═══ Records shown

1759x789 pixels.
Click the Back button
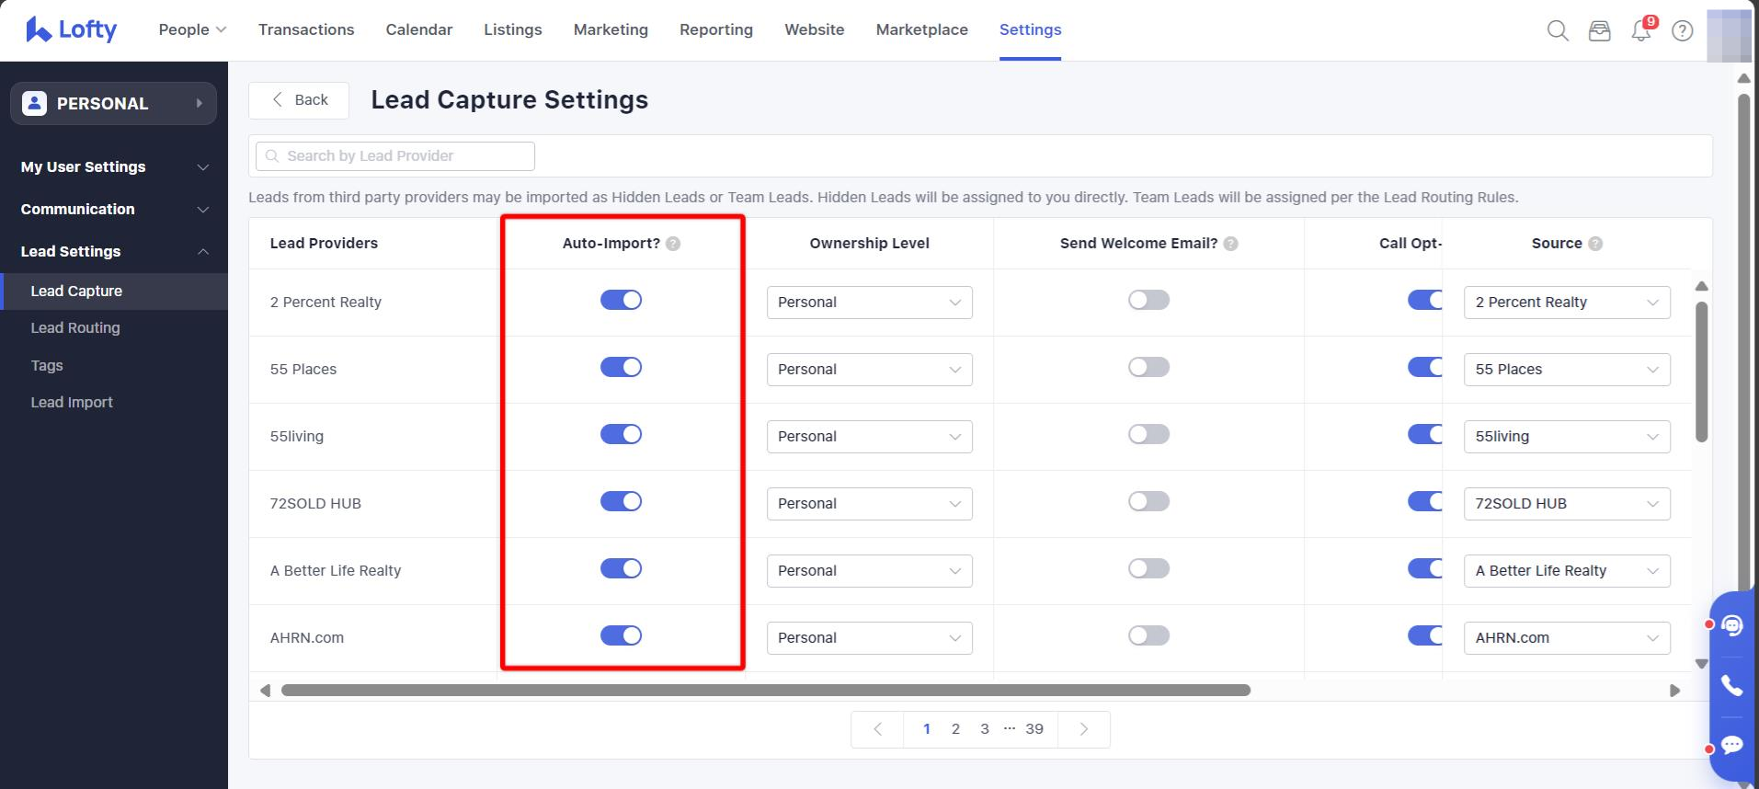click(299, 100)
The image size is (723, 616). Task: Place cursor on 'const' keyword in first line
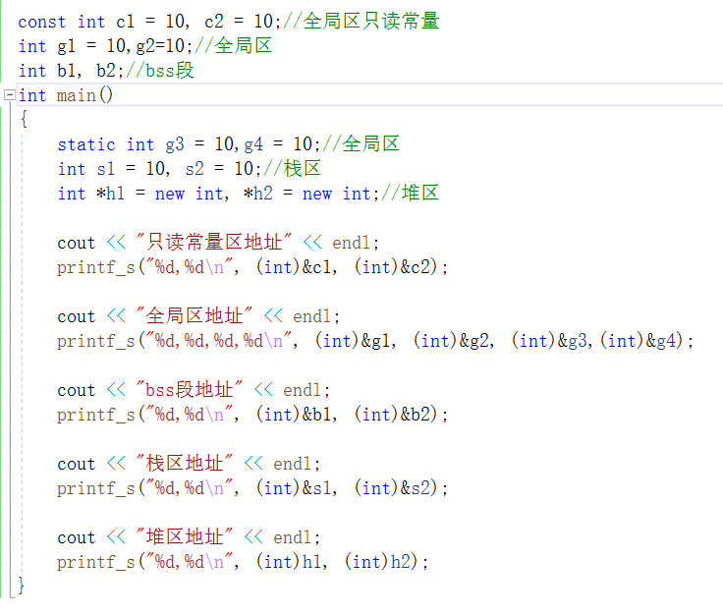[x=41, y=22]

══════

◆ Problem description ◆
Write out every line of the records again, requests included, and increase each coordinate in the answers by 111. Leave the pictures out.

◆ Final answer ◆
1759x789 pixels.
Click the Back button
click(410, 211)
The image size is (723, 616). Task: Place cursor on 'const' keyword in first line
[x=152, y=133]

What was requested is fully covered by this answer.